Blatheskite on the Edge of Winter

It's 66 degrees right now, and the "official" start of Spring is a week from Monday. It's rather windy, and partly cloudy, but it's a nice day. I have three neighbor girls out in my backyard now playing with Lou and Boo. It reminds me of a poem my older-older brother Bob wrote (this is the only part I remember)

Spring has sprung, the grass has riz
I wonder where my daughter is
She's outside playing on the swing
I'll bet she's glad that God made Spring
And so's her Mom; because for weeks
She's had to listen to cries and shrieks
Like, "Let's go play" but Mom says "Nay,
We've had three feet of snow today."

The girls are thrilled to be outside. This morning they helped me pick up gravel out of the front yard (thrown there by my snowthrower). We also picked up the dog's old, gross, moldy toys out of the back yard, so now both yards are nice and clean and I owe each girl five bucks.

Carl and I debated about whether we should take the snowthrower attachment off the tractor. I really want to because that will bring us even closer to Spring. Yet I hesitate because by the middle of next week the weather will have cooled significantly and it may snow. So we're going to wait until the end of March, when Carl plans to take a couple days off. I want to rent a thatcherizer attachment and an aerator for the tractor and give the yard a real good cleaning. We've lived here 9.5 years and the yard's never had a good cleaning. Once I get the yard cleaned I plan to lay down a bunch of new seed, and a couple weeks after that I'll fertilize. I hate using chemical fertilizers, but oh, well. The "thatch as natural fertilizer" method isn't working, so I'm going to try a new approach.

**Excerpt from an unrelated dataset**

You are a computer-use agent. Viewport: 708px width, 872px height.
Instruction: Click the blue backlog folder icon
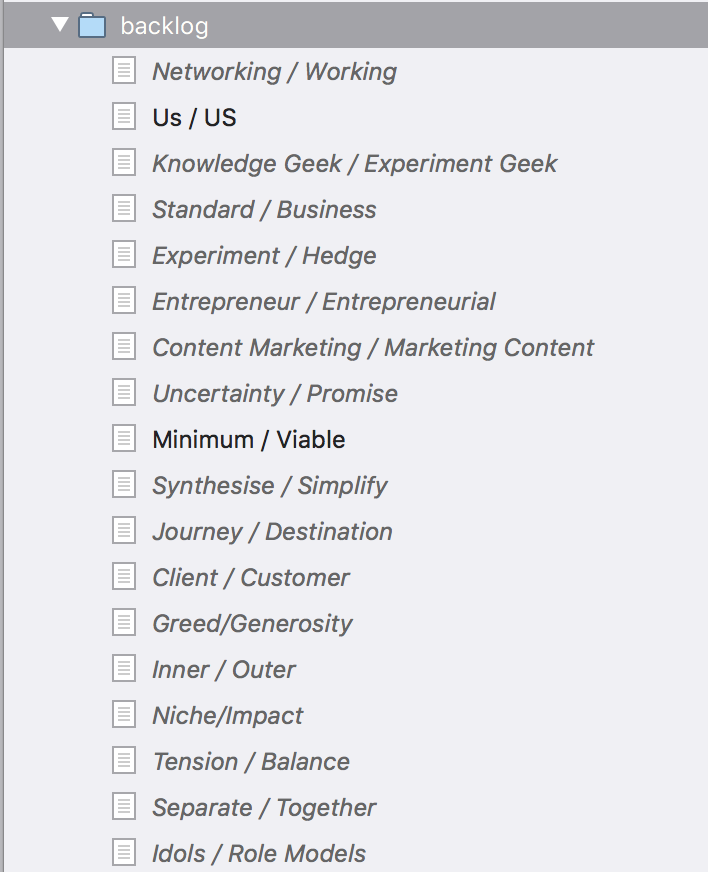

Yesterday I took Judah for a walk on the rail trails, and I noticed some of the trees are starting to bud. The silver maple trees had tightly curled leaves at the tips of their branches, and I noticed other trees whose twig tips were turning from grey to white. Here at home my lilac bushes are just starting to bud, and I have tiny little iris leaves poking up. Spring is trying to make its presence felt. It's now 67 degrees.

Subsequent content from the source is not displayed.